Our Social Studies/Humanities program is sequential in structure, global in scope and guided by the ideals of the United Nations Charter. We want our students to develop an appreciation and understanding of their own cultural heritage and that of others, to value diversity and to recognize the rights and responsibilities we all share. The program helps students develop knowledge and understanding of world history and geography; of different economic, social, political and cultural systems; of the host country and the United Nations through an integrated approach that emphasizes the interactions of peoples and cultures across time and place. In the Junior School, Middle School and Tutorial House, we share a common goal: to provide knowledge, skills and values that will enable our students to become active learners, to make sense of the past, to understand its connection to the present and to be informed and concerned participants in their communities and the world.

The program in the Junior School encourages shared inquiry and investigation, leading the students from the individual to the larger community and outwards into the world, exploring the present as well as the past, their own lives as well as the lives of others. Through integration of the five curriculum strands of history, geography, social sciences, host country and United Nations, students learn to ask questions and find answers, to learn from each other and to work together. The curriculum emphasizes the fundamental dignity of every human being and encourages attitudes of respect for oneself and for others. All students participate in projects and field trips, linking the classroom to the wider world.

The program in the Middle School encourages active investigation and discussion of ideas, of similarities and differences, of connections between the past and the present. Students follow a common course of study integrating the five strands of world history, geography, social sciences, host country and United Nations.

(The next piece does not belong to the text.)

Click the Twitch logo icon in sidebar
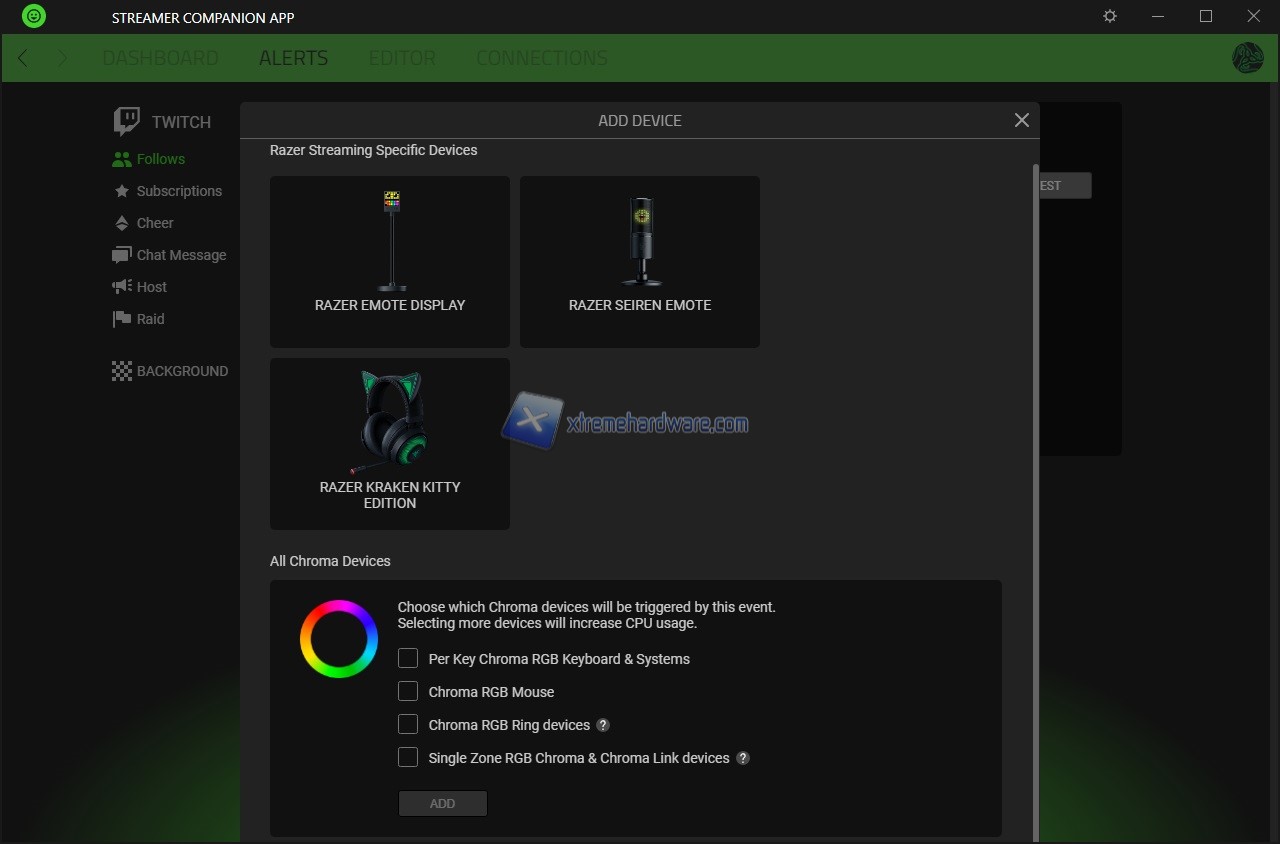 coord(127,122)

They travel to all regions and from the earliest civilizations towards the emergence of the modern world. Class work emphasizes active inquiry; by the end of eighth grade, students have been introduced to primary sources, done their own research and learned to present their own ideas and understanding in terms of clear argument and selected evidence in essays and debates. We have a strong commitment to learning beyond the classroom, drawing on the diversity and resources of New York City and our parent body.

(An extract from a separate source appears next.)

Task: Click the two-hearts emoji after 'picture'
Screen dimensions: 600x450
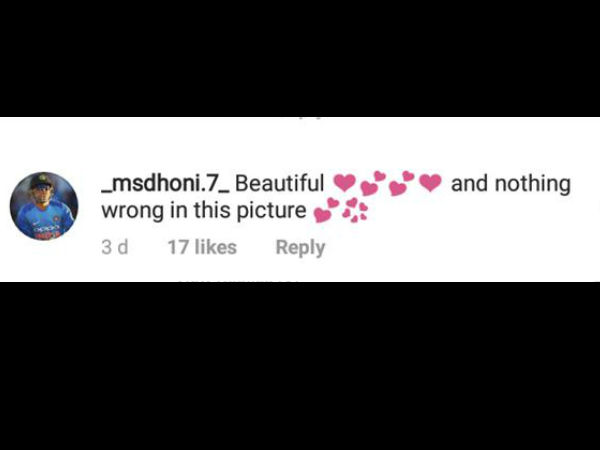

The program in the Tutorial House encourages active listening, informed argument and increasingly independent learning. In the ninth and tenth grades, students complete the final two years of our common curriculum, which integrate the five strands of world history, geography, social sciences, host country and United Nations, now focused on global processes of change from the eighteenth to the twentieth centuries. By the end of tenth grade, students have a broad understanding of the kinds of critical issues facing the world today examined each year at the UNIS/UN student-led conference. In eleventh and twelfth grades, students are ready to undertake more specialized and intensive study, choosing from a wide range of IB and UNIS courses including Economics, History, Philosophy, Psychology, Social and Cultural Anthropology, and Contemporary Issues.